Jak coraz powszechniej wiadomo Polska do tej pory nie ratyfikowała Europejskiej Konwencji Bioetycznej, która w sposób istotny wyjaśnia zasady jakie winny być brane pod uwagę w związku z ww. intensywnym rozwojem nauk. Jak się okazuje jednak wspomniana Konwencja nie zakończyła europejskiej debaty dotyczącej realnych wyzwań etycznych dotyczących biomedycyny. Warto zatem nieco przybliżyć treść wspomnianego dokumentu, mając świadomość, iż polskie przepisy prawne w zakresie bioetyki zapewne wzorować się będą się na podobnych propozycjach.

Rezolutnie

Przywołany we wstępie dokument Rady Europy składa się z dziesięciu punktów. W pierwszej części omawianego raportu zwrócono uwagę na przyczyny jego powstania. Podkreślono, że w chwili obecnej przy niespotykanym do tej pory dynamicznym rozwoju nauki nie jesteśmy w stanie w pełni przewidzieć wszystkich jego skutków. W kolejnych podpunktach swoistego wprowadzenia, zaznaczono dwie kwestie. Po pierwsze, przedstawiciele Komisji Kultury, Nauki, Edukacji i Mediów, którzy przygotowali omawiany dokument podkreślają, ze stała i konieczna debata bioetyczna będzie możliwa jedynie wówczas gdy istnieć będą profesjonalne gremia ekspertów analizujących etyczny aspekt nauki w poszczególnych krajach. Owa debata potrzebna jest także na forum europejskim oraz ogólnoświatowym.

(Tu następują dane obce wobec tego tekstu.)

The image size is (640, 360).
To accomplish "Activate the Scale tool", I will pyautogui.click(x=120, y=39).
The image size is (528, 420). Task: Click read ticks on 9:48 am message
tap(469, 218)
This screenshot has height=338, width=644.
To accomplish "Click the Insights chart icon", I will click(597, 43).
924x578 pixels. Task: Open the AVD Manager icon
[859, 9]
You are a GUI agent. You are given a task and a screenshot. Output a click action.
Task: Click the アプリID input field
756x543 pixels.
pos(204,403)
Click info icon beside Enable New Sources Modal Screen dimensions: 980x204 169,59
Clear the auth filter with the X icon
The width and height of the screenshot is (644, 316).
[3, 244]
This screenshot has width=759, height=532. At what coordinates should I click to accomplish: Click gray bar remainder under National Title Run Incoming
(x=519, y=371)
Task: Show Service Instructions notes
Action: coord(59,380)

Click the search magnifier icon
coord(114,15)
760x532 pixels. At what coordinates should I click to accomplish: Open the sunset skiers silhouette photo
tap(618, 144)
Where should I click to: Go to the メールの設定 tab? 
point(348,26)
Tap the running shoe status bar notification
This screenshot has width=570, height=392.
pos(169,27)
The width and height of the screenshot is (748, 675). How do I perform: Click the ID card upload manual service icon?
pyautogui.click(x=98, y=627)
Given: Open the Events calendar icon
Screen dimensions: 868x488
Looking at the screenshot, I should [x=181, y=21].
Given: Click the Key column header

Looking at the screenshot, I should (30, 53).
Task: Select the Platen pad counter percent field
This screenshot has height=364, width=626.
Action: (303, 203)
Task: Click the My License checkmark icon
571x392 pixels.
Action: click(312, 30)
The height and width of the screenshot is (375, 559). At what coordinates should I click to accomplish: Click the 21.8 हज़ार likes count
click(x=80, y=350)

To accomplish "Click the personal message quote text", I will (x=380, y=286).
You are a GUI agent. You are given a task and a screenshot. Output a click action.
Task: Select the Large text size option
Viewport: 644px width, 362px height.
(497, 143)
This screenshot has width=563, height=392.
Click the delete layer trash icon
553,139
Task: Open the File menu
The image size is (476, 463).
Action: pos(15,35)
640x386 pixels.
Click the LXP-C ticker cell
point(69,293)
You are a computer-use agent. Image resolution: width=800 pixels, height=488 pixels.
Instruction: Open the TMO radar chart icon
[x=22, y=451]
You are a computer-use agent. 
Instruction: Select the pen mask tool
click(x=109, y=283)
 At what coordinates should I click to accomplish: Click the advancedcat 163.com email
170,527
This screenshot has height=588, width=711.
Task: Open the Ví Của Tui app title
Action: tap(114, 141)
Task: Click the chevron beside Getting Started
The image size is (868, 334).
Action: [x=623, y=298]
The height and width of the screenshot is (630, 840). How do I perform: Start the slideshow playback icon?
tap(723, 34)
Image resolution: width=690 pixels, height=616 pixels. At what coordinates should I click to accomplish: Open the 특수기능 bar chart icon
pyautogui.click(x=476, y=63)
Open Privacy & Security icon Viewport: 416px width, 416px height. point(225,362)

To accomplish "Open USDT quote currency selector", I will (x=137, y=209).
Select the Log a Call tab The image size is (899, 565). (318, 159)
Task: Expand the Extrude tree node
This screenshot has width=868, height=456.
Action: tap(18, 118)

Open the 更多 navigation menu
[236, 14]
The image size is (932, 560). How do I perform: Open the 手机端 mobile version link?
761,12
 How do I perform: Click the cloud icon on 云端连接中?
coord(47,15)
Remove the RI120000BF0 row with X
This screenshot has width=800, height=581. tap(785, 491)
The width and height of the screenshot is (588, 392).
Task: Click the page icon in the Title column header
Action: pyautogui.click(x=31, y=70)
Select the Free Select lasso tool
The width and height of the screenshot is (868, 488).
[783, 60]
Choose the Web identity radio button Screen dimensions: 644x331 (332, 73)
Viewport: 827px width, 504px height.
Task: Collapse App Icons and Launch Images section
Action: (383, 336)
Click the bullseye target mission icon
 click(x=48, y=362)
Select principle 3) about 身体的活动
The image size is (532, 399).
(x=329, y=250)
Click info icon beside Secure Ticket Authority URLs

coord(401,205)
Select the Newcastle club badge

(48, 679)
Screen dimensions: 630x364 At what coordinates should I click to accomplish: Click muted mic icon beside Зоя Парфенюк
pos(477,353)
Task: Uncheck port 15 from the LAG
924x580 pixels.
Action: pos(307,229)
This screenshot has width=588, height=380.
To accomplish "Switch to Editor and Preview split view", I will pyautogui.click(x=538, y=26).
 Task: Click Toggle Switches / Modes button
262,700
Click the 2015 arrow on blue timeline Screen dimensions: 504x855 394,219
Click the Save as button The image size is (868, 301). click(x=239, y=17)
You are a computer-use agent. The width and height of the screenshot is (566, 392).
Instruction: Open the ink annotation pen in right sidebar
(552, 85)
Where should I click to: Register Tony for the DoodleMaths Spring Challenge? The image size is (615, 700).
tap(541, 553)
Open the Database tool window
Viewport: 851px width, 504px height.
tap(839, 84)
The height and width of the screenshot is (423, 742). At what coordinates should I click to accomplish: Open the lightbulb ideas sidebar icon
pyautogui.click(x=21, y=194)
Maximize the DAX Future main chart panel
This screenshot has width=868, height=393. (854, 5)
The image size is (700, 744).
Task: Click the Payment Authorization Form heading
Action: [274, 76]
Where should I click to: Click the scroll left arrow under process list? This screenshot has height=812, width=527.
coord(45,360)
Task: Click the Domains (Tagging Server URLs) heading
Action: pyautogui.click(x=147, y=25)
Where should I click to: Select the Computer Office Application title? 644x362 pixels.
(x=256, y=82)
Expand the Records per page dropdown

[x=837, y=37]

W następnym, trzecim punkcie analizy przedstawiono pewną propozycję podejmowania w chwili obecnej dyskusji bioetycznych. W opinii autorów Raportu refleksja bioetyczna powinna posiadać charakter dynamicznego „ruchomego  celu”. Tym samym w dokumencie przestrzega się przed tworzeniem „sztywnych kodeksów etycznych”. Dzięki owej propozycji w opinii przedstawicieli wspomnianej Komisji możliwe będzie co pewien czas, w pewnym sensie świeże spojrzenie na takie zagadnienia, jak ludzka godność i tożsamość. Zdaniem autorów owa refleksja już jest możliwa w organach takich, jak Światowa Komisja ds. Etyki UNESCO, czy też potencjalne nieformalne struktury istniejące pomiędzy poszczególnymi zespołami i komisjami rady Europy.

Konkretnie

Druga część projektu Rezolucji jest nieco bardziej szczegółowa. Fragment ten w sposób szczególny zainteresować może władze Polski, gdyż to już w punkcie szóstym zaznaczono, że Europejska Konwencja Bioetyczna winna być nie tylko podpisana, ale również ratyfikowana. Kolejny, siódmy punkt to ukazanie szczegółowych zaleceń dla krajów członkowskich Rady Europy. Projekt wspomina zatem o konieczności: a. podejmowania szeroko zakrojonej, krajowej debaty bioetycznej, w sposób szczególny moderowanej przez odpowiednie komitety etyczne, b. traktowania przez rządzących omawianej dyskusji, jako

kluczowego, dofinansowanego przez państwo elementu dyskusji społecznej, c. analizy zapisów prawa w celu wyeliminowania wszelkich, potencjalnie utrwalonych demoralizujących naukowców zjawisk, takich, jak: plagiat, mnożenie danych naukowych, fałszowanie badań itd., d. promowania idei tworzenia przy uczelniach komisji etycznych, e. kształtowania umiejętności wnioskowania moralnego u samych badaczy. Ostatnie ze wspomnianych zaleceń powiązane jest z punktem ósmym, w którym sugeruje się, by poszczególne kraje dokonały analizy procedur kontrolujących badania w sposób szczególny noszące się do zagadnienia ludzkiego zdrowia i życia. Owa propozycja sugeruje wręcz konieczność zapewnienia funduszy pozwalających na dokonywanie szczególnie istotnych i wrażliwych analiz, które jednocześnie będą w stanie wykryć istnienie np. niepokojącego konfliktu interesów.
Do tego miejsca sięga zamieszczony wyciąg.